A state Senate committee approved legislation Thursday creating a new energy efficiency program, which would largely be directed by utility companies, to replace the one lawmakers eliminated last year.
The state’s previous energy efficiency program set energy savings goals utility companies were expected to meet. Legislation proposed by state Senator Jim Merritt, R-Indianapolis, and crafted by Governor Mike Pence’s office allows utility companies to set their own efficiency goals.
The Indiana Utility Regulatory Commission would then approve the utilities’ plans.
Critics of the proposed program say allowing utility companies to set their own goals will mean less energy efficiency than if the state created savings goals utilities would have to meet.
Ray Wilson, an engineer who’s helped Indiana churches with energy efficiency efforts, says he has a problem with the language of the proposed bill that tells utility companies to set “reasonably achievable” efficiency goals.
“This is imprecise and would allow a utility to choose any goal they wanted,” Wilson says.
Wilson says the state should set goals utilities would have to meet.
But IURC officials say creating a one-size-fits-all goal for every utility doesn’t acknowledge uncertainties in the energy marketplace.
“Due to uncertainties caused by changing technologies, economics and federal regulatory mandates, a one-size-fits-all model is no longer appropriate,” says IURC External Affairs Director Chetrice Mosley.

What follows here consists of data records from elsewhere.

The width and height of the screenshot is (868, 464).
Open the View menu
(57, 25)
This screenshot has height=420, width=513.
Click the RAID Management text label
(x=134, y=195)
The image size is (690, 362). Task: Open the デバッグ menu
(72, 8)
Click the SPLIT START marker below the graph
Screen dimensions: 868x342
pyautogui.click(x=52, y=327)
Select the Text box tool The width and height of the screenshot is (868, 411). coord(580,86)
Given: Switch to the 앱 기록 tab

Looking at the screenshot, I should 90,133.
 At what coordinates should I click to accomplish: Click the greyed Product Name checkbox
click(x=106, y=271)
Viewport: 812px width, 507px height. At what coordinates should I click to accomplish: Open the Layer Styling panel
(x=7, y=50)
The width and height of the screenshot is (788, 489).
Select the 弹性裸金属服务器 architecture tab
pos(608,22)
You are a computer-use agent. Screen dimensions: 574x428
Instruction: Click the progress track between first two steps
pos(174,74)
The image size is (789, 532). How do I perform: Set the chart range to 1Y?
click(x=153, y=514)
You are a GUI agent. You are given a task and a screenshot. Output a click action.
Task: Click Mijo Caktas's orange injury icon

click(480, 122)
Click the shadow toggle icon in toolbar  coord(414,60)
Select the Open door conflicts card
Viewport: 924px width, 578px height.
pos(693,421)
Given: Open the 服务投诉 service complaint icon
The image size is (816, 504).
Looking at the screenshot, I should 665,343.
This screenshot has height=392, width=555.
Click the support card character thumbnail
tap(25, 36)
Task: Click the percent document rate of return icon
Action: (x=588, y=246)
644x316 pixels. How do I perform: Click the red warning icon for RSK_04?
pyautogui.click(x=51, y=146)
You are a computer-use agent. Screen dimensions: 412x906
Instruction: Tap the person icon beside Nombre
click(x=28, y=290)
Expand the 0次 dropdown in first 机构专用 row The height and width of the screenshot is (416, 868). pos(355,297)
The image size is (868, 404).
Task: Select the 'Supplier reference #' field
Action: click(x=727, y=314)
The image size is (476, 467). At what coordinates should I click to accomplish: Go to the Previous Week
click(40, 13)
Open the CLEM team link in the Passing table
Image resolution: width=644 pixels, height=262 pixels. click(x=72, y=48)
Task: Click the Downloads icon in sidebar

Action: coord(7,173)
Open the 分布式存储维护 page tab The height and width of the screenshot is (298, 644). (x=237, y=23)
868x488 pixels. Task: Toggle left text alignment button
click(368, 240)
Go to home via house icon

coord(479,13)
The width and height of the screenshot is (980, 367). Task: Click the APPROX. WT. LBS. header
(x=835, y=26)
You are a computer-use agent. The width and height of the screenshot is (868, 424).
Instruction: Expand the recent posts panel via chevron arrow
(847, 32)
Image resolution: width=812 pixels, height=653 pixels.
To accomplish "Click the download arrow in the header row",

The IURC’s process would allow Hoosier ratepayers to weigh in before the agency approves the utilities’ plans.
The bill also allows utility companies to recover, without limits, what are called “lost revenues,” helping them recoup what they spend on energy efficiency by raising rates on their consumers.
Citizens Action Coalition executive director Kerwin Olson says he can’t find any other state that allows utilities to recover lost revenues without capping the amount.
“You are causing energy efficiency programs to be far more expensive than they otherwise need to be; you’re stealing the economic benefit of those programs away from the customer to the utility,” Olson says.
Merritt says the bill is far from a finished product and wants to get the governor’s feedback on capping lost revenue recovery.